As I wrote in December, public opinion polls going back to the summer of 2015 were remarkably consistent in showing that only a handful of Republican voters ever rated immigration as their top issue. A Quinnipiac University poll from July (early on in Donald Trump’s candidacy) found just 13 percent of self-identified GOP voters cited immigration as the “most important issue” determining how they will vote. Flash forward to February of this year, and that same pollster using the same methodology found just 7 percent of self-described Republicans and Republican “leaners” claimed immigration is their “most important issue.” It ranks well behind the economy and jobs, terrorism, and ties with the “federal deficit” as the issue most important to Republican primary voters.
Moreover, surveys have long shown that the Republican electorate is not of one mind on the matter of immigration. In August, a majority of GOP voters told Gallup pollsters that they support a pathway to citizenship for the nation’s illegal immigrant population while only 31 percent support deportation alone. A Pew Research Center survey from the same period confirmed those results, showing that 56 percent of surveyed Republicans back a path to legal status for illegal immigrants who meet certain requirements.
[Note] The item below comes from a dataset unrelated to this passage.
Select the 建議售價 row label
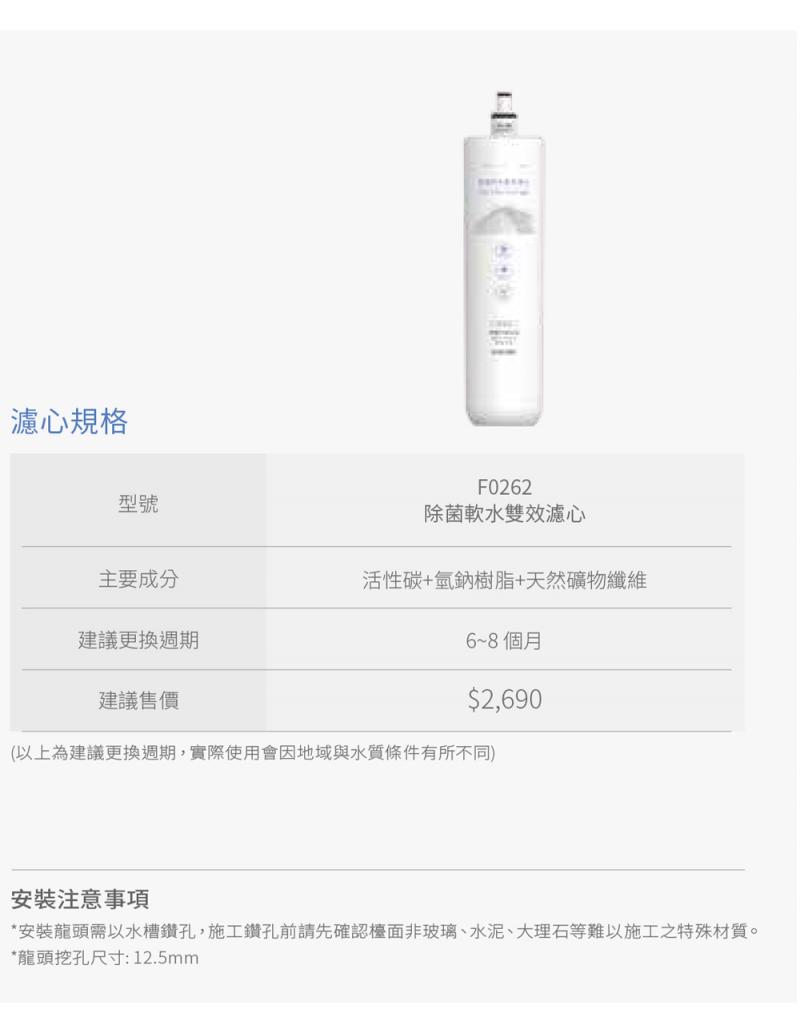The height and width of the screenshot is (1033, 800). coord(138,700)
It should not be surprising then that the exit polling from the first 2016 primary states bears these findings out. In Iowa, 13 percent of GOP voters ranked immigration dead last on their list of priorities when asked to choose between that issue and economy/jobs, terrorism, and government spending. This phenomenon was repeated in New Hampshire where voters who came out in droves to vote for Donald Trump also ranked immigration dead last on their list of four priority issues. Even in South Carolina, a state closer to the Southern border and with a much higher unemployment rate than either the Granite or Hawkeye State, just 10 percent of voters cited immigration as their top concern.
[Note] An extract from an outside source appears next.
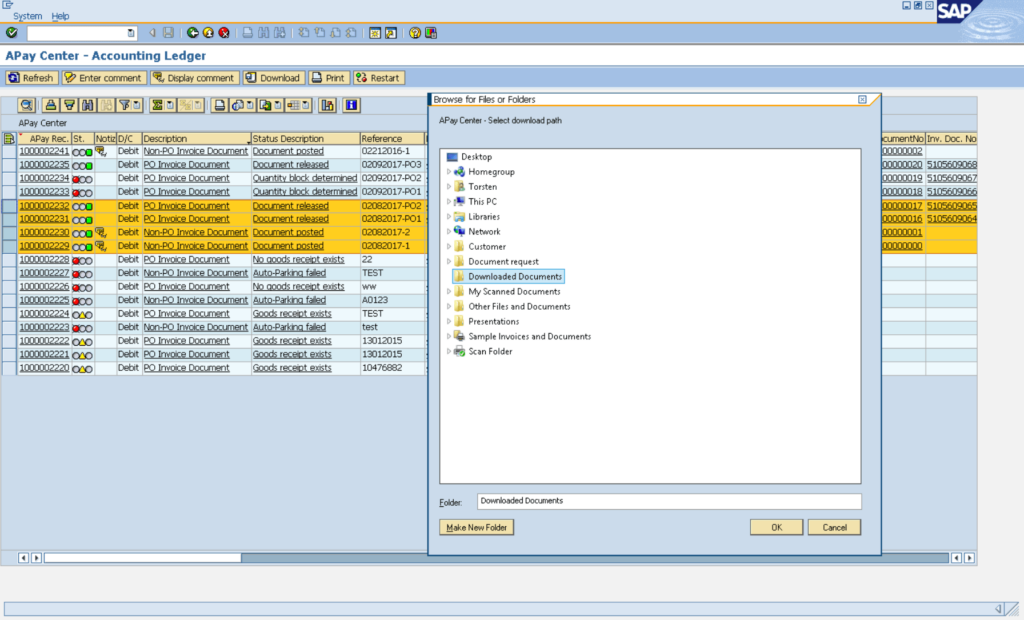Click the Sort ascending icon in grid toolbar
What’s more, among South Carolina’s GOP voters, 53 percent of Republicans favor offering illegal immigrants “legal status” while just 44 percent back an uncompromising deportation plan. Still more interestingly, of those 44 percent who support deporting the nation’s illegal immigration population, only 47 percent backed Trump while 15 percent of them supported Marco Rubio. Riddle me that.
None of this will persuade The Ten Percent that their issue is not the single most important issue on the minds of most Americans, if not every Republican. Many will contend that immigration is the issue that affects all others. Immigration is a terrorism issue, a jobs and economy issue, and a federal budget deficit issue. Call it the “Global Warming Theory of Immigration.” Liberal Democrats are more likely to cite climate change as the nation’s most pressing priority because they, in their wisdom, can see how climate affects virtually every aspect of public policy. Similarly, the immigration-above-all Republican views him or herself as a truth-teller that can see through the media filter to the omnipresence of the issue of immigration. These Republicans will cite the border and an immigration reform bill that failed three years ago to explain the rise of Trump, but the exit polls (and a substantial amount of post-Trump survey data) simply don’t support this contention.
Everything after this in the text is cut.